According to Azeez, Indian investors—long known for their strong savings habits but weak investment practices—are now embracing SIPs as a stable way to participate in equities. “Ask a chauffeur whether he has checked his SIP value in the last six months—he will likely say no. That shows SIPs are becoming part of India’s saving DNA,” Azeez remarked.
Retail outperforms HNIs in discipline
Azeez highlighted that high net worth individuals (HNIs) often underperform retail investors due to poor market timing. In FY21, while the Nifty averaged 10,800, equity mutual funds other than SIPs saw outflows of ₹1.25 lakh crore, and portfolio management services (PMS) lost over ₹2 lakh crore. In contrast, SIP inflows were a positive ₹88,000 crore.“This data proves retail investors have been far more disciplined than HNIs,” he said, pointing out that SIPs insulated individuals from market volatility while fostering wealth creation.

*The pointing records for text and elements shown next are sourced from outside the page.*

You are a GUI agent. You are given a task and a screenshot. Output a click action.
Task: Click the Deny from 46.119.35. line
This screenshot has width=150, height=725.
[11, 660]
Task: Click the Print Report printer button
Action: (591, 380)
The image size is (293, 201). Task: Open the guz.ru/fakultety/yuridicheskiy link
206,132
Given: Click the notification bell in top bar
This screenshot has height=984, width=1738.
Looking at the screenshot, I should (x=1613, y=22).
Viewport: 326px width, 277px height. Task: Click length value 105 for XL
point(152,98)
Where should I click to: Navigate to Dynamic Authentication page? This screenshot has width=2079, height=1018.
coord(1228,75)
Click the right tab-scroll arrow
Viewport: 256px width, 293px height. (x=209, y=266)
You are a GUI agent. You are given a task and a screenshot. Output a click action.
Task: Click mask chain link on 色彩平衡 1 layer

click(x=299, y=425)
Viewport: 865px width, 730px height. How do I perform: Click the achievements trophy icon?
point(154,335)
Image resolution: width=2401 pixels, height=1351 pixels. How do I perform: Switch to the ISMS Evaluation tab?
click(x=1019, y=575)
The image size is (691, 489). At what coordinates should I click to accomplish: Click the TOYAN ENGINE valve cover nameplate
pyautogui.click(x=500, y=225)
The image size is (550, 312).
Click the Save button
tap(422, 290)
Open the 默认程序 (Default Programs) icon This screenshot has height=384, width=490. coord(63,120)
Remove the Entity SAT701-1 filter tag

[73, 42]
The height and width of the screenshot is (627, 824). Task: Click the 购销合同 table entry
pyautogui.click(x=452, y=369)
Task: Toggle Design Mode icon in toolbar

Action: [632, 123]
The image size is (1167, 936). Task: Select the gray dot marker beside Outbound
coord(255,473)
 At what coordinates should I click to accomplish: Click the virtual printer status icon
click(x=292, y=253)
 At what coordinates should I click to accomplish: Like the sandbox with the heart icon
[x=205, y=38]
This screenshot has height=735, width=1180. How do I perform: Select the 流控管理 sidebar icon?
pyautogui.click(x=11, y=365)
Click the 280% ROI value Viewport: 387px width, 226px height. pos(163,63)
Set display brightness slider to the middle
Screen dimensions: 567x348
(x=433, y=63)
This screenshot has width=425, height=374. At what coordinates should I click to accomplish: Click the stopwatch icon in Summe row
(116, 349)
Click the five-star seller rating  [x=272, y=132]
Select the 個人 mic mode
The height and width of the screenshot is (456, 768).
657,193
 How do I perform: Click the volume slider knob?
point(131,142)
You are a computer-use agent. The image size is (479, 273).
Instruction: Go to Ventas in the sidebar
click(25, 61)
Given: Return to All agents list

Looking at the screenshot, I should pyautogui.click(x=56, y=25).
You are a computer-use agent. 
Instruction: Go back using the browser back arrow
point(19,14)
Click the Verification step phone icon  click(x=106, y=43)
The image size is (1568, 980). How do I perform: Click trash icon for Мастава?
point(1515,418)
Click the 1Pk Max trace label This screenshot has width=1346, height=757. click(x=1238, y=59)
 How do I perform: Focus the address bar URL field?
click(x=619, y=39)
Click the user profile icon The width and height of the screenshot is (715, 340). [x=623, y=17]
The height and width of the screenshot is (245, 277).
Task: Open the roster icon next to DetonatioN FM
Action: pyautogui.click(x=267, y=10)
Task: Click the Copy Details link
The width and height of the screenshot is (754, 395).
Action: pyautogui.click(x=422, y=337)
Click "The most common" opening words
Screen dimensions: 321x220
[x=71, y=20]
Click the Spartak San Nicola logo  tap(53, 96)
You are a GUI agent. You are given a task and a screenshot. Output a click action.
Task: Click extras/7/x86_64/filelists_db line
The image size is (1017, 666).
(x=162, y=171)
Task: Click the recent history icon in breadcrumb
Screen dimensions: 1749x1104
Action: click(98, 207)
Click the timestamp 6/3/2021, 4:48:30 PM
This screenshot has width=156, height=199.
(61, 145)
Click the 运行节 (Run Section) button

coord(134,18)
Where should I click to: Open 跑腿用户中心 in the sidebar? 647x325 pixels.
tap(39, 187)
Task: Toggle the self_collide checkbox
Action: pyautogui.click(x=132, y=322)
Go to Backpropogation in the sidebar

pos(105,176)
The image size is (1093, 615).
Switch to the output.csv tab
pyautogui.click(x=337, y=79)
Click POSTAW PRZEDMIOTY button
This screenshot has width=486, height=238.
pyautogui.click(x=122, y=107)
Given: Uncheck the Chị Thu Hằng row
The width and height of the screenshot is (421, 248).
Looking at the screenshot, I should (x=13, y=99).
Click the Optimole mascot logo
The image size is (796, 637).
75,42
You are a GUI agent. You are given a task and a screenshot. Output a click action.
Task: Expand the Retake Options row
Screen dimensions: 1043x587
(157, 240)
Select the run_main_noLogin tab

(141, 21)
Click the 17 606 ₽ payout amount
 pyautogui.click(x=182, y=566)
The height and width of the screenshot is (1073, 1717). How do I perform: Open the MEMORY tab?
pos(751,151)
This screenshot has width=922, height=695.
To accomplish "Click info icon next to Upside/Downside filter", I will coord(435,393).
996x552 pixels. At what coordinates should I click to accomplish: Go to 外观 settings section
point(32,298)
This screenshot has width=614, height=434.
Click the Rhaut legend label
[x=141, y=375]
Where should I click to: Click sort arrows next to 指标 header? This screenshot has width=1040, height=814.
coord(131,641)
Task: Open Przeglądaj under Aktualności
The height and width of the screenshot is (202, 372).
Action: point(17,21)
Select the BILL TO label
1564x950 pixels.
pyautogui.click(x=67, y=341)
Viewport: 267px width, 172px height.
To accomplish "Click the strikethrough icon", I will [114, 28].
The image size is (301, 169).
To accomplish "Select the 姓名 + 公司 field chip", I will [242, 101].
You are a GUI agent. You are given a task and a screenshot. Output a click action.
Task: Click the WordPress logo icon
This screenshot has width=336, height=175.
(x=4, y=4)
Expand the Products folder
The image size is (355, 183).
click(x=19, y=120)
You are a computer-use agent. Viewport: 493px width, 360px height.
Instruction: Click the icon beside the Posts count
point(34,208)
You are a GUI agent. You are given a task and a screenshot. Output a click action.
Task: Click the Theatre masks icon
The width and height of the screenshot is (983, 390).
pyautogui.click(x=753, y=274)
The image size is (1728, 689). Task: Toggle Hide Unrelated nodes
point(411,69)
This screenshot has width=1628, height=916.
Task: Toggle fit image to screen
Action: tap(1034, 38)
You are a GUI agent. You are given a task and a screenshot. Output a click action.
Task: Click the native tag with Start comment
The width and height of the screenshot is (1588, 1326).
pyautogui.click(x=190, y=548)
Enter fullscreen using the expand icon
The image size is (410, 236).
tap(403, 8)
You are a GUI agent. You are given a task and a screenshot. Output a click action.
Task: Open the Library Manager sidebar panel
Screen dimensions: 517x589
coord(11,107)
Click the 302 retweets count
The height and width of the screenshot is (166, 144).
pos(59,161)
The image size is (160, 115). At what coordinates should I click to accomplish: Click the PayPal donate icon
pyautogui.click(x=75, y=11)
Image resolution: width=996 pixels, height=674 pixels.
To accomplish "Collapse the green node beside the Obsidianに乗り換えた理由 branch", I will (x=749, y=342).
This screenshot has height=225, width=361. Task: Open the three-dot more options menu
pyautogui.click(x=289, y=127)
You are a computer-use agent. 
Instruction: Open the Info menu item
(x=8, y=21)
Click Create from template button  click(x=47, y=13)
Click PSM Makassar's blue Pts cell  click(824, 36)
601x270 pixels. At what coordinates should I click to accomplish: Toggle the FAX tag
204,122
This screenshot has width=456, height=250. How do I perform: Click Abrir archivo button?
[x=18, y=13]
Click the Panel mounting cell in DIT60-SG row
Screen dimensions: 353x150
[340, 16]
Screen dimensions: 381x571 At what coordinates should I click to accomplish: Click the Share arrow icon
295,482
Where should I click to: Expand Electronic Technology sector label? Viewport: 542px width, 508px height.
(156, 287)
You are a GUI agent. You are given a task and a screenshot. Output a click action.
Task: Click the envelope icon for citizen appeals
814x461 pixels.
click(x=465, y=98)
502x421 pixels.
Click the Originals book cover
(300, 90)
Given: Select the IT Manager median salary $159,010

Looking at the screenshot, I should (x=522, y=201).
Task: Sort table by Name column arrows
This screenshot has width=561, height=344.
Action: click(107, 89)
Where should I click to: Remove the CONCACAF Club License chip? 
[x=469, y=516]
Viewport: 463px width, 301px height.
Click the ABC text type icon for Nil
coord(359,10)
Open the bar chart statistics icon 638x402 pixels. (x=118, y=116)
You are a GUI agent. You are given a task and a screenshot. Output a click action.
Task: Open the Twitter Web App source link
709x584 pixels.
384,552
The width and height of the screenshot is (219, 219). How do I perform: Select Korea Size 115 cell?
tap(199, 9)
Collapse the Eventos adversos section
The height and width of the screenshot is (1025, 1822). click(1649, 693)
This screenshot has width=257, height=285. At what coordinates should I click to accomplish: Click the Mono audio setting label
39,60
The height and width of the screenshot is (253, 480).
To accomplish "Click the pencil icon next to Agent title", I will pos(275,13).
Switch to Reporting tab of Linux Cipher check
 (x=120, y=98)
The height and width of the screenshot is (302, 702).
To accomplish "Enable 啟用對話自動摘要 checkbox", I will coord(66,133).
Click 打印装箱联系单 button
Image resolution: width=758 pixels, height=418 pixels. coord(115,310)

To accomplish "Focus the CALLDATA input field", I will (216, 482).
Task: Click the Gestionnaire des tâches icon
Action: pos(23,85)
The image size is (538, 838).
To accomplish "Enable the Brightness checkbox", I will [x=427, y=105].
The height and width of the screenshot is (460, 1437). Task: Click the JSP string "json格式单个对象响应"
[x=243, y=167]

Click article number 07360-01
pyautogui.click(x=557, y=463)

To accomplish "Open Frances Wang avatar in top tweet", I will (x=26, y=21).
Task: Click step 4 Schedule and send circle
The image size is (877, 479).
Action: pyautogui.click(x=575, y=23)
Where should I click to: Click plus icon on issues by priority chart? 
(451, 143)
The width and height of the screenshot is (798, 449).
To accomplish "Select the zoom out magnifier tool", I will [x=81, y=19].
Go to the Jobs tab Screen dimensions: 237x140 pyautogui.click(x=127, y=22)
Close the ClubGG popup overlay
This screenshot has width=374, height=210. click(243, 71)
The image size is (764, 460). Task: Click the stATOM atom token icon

Massive domestic inflows ahead
Since the pandemic, Indian household savings have significantly shifted towards financial assets. As per RBI data (March 2025), households hold ₹950 lakh crore in savings, with ₹70 lakh crore already in direct equities and mutual funds.“Post-Covid, domestic institutions have put ₹15 lakh crore into markets in just four years, compared to only ₹3 lakh crore in the previous eight. Our projections show at least ₹52 lakh crore of domestic flows entering Indian equities in the next eight years,” Azeez predicted.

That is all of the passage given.